In August 2015, KQED posted an article on a Critical Mass confrontation between a bicyclist and a female Zipcar driver in the San Francisco Marina District. 39 year old Ian Hespelt was arrested a few days later by the San Francisco Police Department's bicycle patrol at AT&T Park during the Billy Joel concert. Hespelt was charged with four felonies including assault, vandalism, maliciously throwing a substance at a vehicle and false imprisonment. Hespelt was also wanted in Washington state on a felony drug charge warrant.

==Seattle, Washington, US==

===June 2006===
Two riders were arrested during the June 2006 ride in Seattle, Washington, after a fight with two undercover detectives whom the cyclists confused for gang members. Witnesses disputed the claim made by the sheriff's office that the detectives identified themselves. The King County Sheriff's Office decided not to press felony charges in the case, saying there were too many issues over the circumstances surrounding the allegations.

===July 2008===
On July 25, 2008, Critical Mass prevented a motorist from driving from a curbside parking space into cyclists on East Aloha. The motorist made statements to Seattle police that he drove away, hitting bicycles and riders (one of them an attorney), and told the press that he "freaked out and overreacted" when bicyclists threatened to tip his vehicle. According to some witnesses, the motorist drove into at least two cyclists and tried to flee.
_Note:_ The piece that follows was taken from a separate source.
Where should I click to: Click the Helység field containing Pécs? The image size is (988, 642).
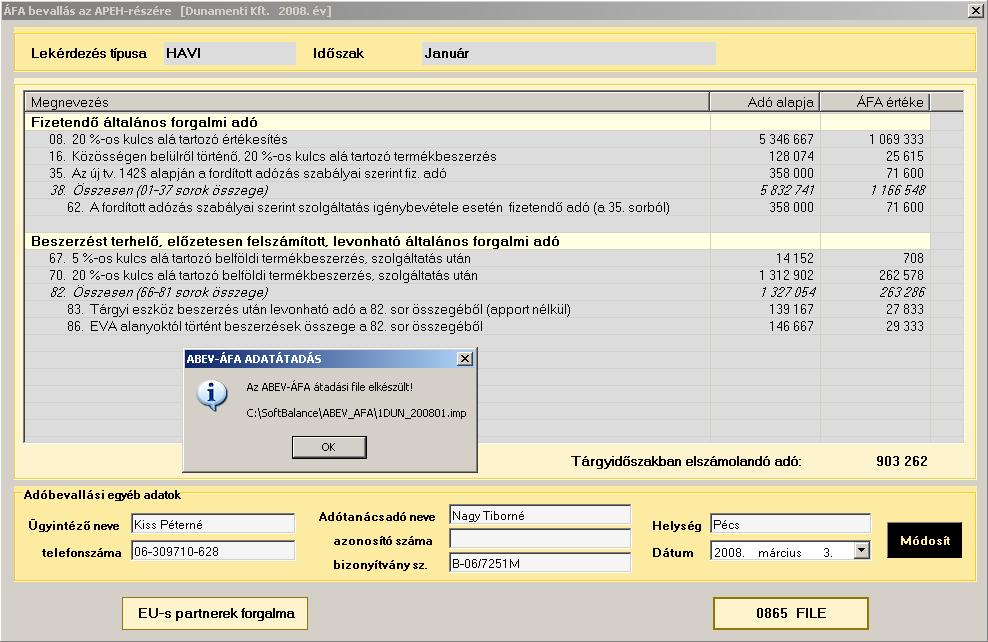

A group of riders caught the vehicle, broke its rear windshield, slashed the tires, and assaulted the motorist when he got out. Damage to the car was estimated at $1,500. The motorist was struck in the back of his head by a bike lock and later hospitalized. Two cyclists were arrested for vandalism to the car. Seattle police did not charge the motorist.

==Vilnius, Lithuania==
On July 27, 2007, in Vilnius, Lithuania, police took five participants into custody, including two minors, for not following orders to disband.

==Walnut Creek, California, US==
In Walnut Creek, California, on June 20, 2008, a car bumped into the rear wheel of a Critical Mass rider. An argument ensued among the driver and passenger of the car and the cyclist involved, after which the passenger and driver of the car assaulted the cyclist. The police arrived and arrested the passenger and driver of the automobile involved in the assault.

==Warsaw, Poland==
On June 21, 2002, in Warsaw, Poland, the Critical Mass event was stopped by a cordon of fully armed riot police on Plac Konstytucji (Constitution Square), who demanded their dispersal and detained some of the participants. Other Critical Mass participants responded with a sit-in protest, blocking an important traffic junction, and then tried to evade the blockade by taking different routes to Plac Zamkowy (Castle Square), the Critical Mass rally point. This event was widely reported by the media and, as a result, the Warsaw municipality decided to legalize future events, rather than escalate the conflict. Beginning in September 2002, Critical Mass events in Warsaw are organized in full cooperation with the police force. Once a year in August, beginning in 2007, a special Critical Mass is organized in cooperation with the city officials to commemorate the Warsaw Uprising.